Text passage –
((

Shaping Urban Futures in Mongolia: Ulaanbaatar, Dynamic Ownership and Economic Flux, by Rebekah Plueckhahn; 190 pages; FREE (UCL Press, 2020)


What can the generative processes of dynamic ownership reveal about how the urban is experienced, understood and made in Ulaanbaatar, Mongolia? Shaping Urban Futures in Mongolia provides an ethnography of actions, strategies and techniques that form part of how residents precede and underwrite the owning of real estate property – including apartments and land – in a rapidly changing city. In doing so, it charts the types of visions of the future and perceptions of the urban form that are emerging within Ulaanbaatar following a period of investment, urban growth and subsequent economic fluctuation in Mongolia’s extractive economy since the late 2000s.

Following the way that people discuss the ethics of urban change, emerging urban political subjectivities and the seeking of ‘quality’, Plueckhahn explores how conceptualisations of growth, multiplication, and the portioning of wholes influence residents’ interactions with Ulaanbaatar’s urban landscape. Shaping Urban Futures in Mongolia combines a study of changing postsocialist forms of ownership with a study of the lived experience of recent investment-fuelled urban growth within the Asia region. Examining ownership in Mongolia’s capital reveals how residents attempt to understand and make visible the hidden intricacies of this changing landscape.

Rebekah Plueckhahn is Research Associate in the Anthropology Department at UCL. Trained in anthropology, as well as ethnomusicology and history, Rebekah has conducted research in Mongolia since 2008, researching subjectivity, ethics, economy, capitalism, urbanism, performance, ownership, music and postsocialist cultural practice. Her latest research interests include the making of urban forms in Mongolia, the ways urbanism intersects with financialisation and the ways that understanding the urban in Mongolia can contribute to urban theory more generally. Rebekah obtained her PhD from the Australian National University. Her past awards include the 2014 Article Prize from the Australian Anthropological Society (AAS).


Young Mongols: Forging Democracy in the Wild, Wild East,  by Aubre Menarndt; Pre-order link (Penguin, 2020)

Young Mongols

In 1990, Mongolia’s youth-led revolution threw off the Soviet yoke, ushering in multi­party democracy. Thirty years later, the country’s youth are still leading Mongolia’s democratic development.

This powerful, inclusive book introduces readers to modern Mongolia through the stories of young leaders fighting to make their country a better, more democratic place. Its intersectional perspective explores the complexity of Mongolia today: the urban planning and pollution issues that plague the capital city of Ulaanbaatar; the struggles of women, the LGBTQIA population, people with disabilities, and ethnic minorities to claim their equitable places in society; the challenge of providing education in the world’s least densely-populated country to prepare the workforce of tomorrow; and how to fairly divide the spoils of the country’s vast mineral resource wealth.

This rising generation of Mongolians is already wielding real power and shaping their country's future. Their work will determine whether the country is able to overcome its development and democratization challenges, its relationship to the world, and who the winners (and losers) will be in Mongolian society.

Aubrey Menarndt lived in Mongolia as a Luce Scholar from 2015 to 2016. She’s worked on democracy and governance issues in Asia, sub-Saharan Africa, Europe, Central America, and the United States.

Aubrey is an expert on political transitions, elections, and democracy. She’s been published in the New York Times, Washington Post, Al Jazeera, Politico, the South China Morning Post, and more.

Aubrey earned an MPhil in Politics from the University of Oxford and a Bachelor’s degree from Smith College. She is a Critical Language Scholar (Russian) and a Truman National Security Project Fellow. Young Mongols is her first book.

))

Stored data –
((

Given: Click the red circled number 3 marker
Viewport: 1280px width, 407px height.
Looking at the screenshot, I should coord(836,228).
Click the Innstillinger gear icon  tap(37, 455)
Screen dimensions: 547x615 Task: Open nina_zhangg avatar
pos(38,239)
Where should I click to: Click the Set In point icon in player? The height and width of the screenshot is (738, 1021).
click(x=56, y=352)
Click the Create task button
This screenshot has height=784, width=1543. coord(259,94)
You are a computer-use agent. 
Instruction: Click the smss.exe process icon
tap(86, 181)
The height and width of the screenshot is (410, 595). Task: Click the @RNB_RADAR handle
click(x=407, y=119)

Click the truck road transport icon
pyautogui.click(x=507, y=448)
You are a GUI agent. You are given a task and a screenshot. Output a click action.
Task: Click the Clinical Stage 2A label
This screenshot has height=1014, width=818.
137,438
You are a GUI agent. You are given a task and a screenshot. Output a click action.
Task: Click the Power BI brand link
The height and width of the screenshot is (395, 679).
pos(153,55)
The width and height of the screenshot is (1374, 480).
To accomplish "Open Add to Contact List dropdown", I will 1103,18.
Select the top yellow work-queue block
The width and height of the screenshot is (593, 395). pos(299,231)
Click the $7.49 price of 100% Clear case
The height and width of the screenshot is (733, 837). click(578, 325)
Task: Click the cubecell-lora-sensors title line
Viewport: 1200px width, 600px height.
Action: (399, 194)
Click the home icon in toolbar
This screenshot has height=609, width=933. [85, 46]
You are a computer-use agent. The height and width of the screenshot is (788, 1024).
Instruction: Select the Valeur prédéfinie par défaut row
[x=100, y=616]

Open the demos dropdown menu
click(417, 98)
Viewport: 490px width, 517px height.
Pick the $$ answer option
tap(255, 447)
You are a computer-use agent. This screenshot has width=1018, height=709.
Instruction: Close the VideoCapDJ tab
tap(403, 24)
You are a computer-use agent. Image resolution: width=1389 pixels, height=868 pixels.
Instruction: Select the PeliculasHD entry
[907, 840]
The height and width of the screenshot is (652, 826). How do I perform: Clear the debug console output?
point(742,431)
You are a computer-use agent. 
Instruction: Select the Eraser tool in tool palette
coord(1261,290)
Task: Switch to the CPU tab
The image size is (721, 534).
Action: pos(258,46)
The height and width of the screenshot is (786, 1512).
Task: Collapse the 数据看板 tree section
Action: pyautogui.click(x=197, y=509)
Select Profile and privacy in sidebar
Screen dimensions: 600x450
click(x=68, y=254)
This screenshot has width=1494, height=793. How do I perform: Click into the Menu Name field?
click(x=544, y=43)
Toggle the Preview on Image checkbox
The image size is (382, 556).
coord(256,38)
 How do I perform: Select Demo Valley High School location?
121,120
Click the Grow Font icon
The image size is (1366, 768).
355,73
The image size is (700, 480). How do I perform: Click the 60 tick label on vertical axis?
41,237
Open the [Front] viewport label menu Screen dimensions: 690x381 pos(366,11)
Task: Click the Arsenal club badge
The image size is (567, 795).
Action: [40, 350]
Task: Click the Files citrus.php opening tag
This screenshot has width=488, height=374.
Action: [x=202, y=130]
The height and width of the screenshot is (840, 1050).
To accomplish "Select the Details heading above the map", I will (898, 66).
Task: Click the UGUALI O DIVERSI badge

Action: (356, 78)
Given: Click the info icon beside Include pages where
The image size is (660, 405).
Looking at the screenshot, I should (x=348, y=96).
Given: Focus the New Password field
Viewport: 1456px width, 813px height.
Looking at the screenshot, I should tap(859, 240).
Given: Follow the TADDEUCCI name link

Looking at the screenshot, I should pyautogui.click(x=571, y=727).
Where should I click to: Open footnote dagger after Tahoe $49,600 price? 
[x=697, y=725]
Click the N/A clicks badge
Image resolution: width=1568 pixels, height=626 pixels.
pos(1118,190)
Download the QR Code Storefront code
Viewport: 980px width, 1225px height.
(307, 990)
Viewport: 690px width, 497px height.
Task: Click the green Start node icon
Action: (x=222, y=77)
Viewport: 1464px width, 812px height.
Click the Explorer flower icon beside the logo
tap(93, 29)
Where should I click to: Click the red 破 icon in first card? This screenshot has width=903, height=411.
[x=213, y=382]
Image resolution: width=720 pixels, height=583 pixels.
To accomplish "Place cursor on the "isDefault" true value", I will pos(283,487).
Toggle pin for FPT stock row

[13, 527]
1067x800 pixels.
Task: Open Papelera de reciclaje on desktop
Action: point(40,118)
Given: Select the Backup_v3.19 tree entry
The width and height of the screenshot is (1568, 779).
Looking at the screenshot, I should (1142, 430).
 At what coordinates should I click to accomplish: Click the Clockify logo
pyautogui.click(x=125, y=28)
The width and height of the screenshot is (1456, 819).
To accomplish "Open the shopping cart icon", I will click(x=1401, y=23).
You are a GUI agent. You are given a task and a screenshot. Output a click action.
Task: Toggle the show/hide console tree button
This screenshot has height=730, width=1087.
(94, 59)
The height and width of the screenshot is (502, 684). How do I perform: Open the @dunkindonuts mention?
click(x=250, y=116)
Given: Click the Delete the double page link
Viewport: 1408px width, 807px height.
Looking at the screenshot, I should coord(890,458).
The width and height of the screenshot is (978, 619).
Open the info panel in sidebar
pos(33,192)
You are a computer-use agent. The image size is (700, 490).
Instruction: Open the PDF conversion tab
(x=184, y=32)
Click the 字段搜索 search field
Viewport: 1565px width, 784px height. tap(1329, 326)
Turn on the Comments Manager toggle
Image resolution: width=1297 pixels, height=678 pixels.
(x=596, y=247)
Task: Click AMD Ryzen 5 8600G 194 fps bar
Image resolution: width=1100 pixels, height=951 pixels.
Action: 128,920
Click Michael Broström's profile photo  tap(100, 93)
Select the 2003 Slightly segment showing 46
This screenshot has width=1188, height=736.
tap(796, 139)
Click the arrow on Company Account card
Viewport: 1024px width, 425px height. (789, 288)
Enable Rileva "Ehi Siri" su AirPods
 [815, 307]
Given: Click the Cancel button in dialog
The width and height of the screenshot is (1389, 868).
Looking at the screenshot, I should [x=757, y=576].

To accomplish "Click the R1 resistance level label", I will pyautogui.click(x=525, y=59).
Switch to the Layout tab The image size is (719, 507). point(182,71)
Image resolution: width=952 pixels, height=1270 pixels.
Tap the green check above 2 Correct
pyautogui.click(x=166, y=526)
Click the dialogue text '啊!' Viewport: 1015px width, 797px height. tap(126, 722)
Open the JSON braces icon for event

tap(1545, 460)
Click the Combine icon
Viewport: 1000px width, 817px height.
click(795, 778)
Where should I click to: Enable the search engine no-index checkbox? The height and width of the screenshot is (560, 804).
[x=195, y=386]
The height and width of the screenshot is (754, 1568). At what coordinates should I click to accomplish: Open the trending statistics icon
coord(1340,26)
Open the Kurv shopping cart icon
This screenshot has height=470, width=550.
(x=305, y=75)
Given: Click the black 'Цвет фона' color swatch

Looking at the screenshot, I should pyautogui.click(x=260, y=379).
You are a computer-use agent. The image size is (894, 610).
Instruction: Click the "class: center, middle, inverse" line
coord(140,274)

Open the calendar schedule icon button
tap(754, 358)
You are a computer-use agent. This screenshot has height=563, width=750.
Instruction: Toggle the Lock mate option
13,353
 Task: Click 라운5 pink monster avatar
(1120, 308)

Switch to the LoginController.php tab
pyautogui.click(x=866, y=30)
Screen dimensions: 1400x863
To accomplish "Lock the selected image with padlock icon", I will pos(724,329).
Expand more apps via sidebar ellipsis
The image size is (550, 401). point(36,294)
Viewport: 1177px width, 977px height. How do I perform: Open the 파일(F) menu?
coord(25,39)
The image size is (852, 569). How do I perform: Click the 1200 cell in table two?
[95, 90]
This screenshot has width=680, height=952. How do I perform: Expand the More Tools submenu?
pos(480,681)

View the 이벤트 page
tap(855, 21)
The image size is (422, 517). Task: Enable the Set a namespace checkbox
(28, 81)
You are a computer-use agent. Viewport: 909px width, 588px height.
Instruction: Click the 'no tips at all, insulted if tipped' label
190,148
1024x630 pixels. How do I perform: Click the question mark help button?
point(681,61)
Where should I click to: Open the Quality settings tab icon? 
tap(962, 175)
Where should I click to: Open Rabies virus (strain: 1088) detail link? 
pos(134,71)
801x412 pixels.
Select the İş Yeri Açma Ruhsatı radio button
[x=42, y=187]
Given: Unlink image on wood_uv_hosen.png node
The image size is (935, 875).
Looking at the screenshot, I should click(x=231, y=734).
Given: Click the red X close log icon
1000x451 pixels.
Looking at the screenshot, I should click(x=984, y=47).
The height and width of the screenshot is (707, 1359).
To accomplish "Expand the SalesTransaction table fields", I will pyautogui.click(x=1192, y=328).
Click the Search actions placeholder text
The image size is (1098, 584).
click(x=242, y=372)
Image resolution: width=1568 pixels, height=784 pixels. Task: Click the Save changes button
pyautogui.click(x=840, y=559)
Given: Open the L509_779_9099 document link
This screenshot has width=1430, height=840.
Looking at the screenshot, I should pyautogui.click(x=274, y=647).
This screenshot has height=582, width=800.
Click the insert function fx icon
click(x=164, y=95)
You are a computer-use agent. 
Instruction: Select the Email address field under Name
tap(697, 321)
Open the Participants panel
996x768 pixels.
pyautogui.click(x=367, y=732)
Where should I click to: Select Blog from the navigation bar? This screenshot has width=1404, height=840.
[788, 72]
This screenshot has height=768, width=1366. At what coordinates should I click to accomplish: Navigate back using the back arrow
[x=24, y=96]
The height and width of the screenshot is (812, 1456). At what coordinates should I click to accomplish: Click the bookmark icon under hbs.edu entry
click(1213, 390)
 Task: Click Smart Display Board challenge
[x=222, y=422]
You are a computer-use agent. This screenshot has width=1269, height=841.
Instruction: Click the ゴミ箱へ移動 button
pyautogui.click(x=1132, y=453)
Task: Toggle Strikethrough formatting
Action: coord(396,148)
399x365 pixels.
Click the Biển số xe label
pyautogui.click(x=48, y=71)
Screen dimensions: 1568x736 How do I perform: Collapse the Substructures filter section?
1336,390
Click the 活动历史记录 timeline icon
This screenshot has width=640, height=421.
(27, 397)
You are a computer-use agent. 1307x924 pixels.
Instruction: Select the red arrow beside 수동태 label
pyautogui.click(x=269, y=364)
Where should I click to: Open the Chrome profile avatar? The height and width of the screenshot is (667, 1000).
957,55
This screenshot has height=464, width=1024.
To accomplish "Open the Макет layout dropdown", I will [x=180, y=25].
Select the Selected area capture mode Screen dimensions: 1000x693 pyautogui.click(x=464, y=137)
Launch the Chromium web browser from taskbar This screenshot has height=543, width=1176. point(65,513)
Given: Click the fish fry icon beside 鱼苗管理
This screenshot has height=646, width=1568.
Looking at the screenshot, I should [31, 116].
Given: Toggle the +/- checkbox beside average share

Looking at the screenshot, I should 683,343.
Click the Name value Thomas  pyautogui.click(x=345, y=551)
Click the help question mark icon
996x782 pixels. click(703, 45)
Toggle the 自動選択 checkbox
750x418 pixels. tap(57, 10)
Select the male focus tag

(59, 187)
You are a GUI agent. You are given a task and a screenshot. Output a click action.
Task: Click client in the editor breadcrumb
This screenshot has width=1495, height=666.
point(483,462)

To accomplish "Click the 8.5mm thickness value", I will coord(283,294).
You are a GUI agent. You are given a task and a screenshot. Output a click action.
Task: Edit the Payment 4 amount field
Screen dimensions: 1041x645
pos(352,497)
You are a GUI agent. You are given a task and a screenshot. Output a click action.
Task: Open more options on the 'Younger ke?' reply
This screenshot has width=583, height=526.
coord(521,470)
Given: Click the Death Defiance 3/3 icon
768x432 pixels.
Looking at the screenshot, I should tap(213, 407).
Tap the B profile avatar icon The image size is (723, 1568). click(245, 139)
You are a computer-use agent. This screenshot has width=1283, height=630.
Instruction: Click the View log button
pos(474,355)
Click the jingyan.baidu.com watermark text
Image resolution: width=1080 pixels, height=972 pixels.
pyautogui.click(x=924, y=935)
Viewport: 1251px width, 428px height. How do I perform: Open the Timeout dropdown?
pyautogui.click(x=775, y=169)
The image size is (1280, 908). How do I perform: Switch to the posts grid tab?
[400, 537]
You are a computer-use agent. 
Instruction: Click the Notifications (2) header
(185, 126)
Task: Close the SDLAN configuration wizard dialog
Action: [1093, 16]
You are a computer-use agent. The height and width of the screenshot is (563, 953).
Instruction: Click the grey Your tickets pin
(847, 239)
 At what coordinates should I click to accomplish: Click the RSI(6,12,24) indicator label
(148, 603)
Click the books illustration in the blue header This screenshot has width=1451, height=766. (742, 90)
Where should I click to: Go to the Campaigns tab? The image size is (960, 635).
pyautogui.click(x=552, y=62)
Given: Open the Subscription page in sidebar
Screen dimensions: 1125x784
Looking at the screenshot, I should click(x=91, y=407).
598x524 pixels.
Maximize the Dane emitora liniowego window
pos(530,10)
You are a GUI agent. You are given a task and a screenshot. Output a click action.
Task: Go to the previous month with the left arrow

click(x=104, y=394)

))

Instructions –
1. Rewrite the Mongolia book listings starting at "Aubrey Menarndt lived in" and ending at "the United States.", swapping "Luce Scholar" for "visiting scholar".
2. Based on the Mongolia book listings, are these statements true? (a) Plueckhahn has done research in Mongolia since 2008. (b) Shaping Urban Futures in Mongolia is 250 pages long. (c) Young Mongols is Menarndt's second book.

Numbered answers –
1.
Aubrey Menarndt lived in Mongolia as a visiting scholar from 2015 to 2016. She’s worked on democracy and governance issues in Asia, sub-Saharan Africa, Europe, Central America, and the United States.

2.
(a) Yes: "Rebekah has conducted research in Mongolia since 2008"
(b) No: "190 pages"
(c) No: "Young Mongols is her first book."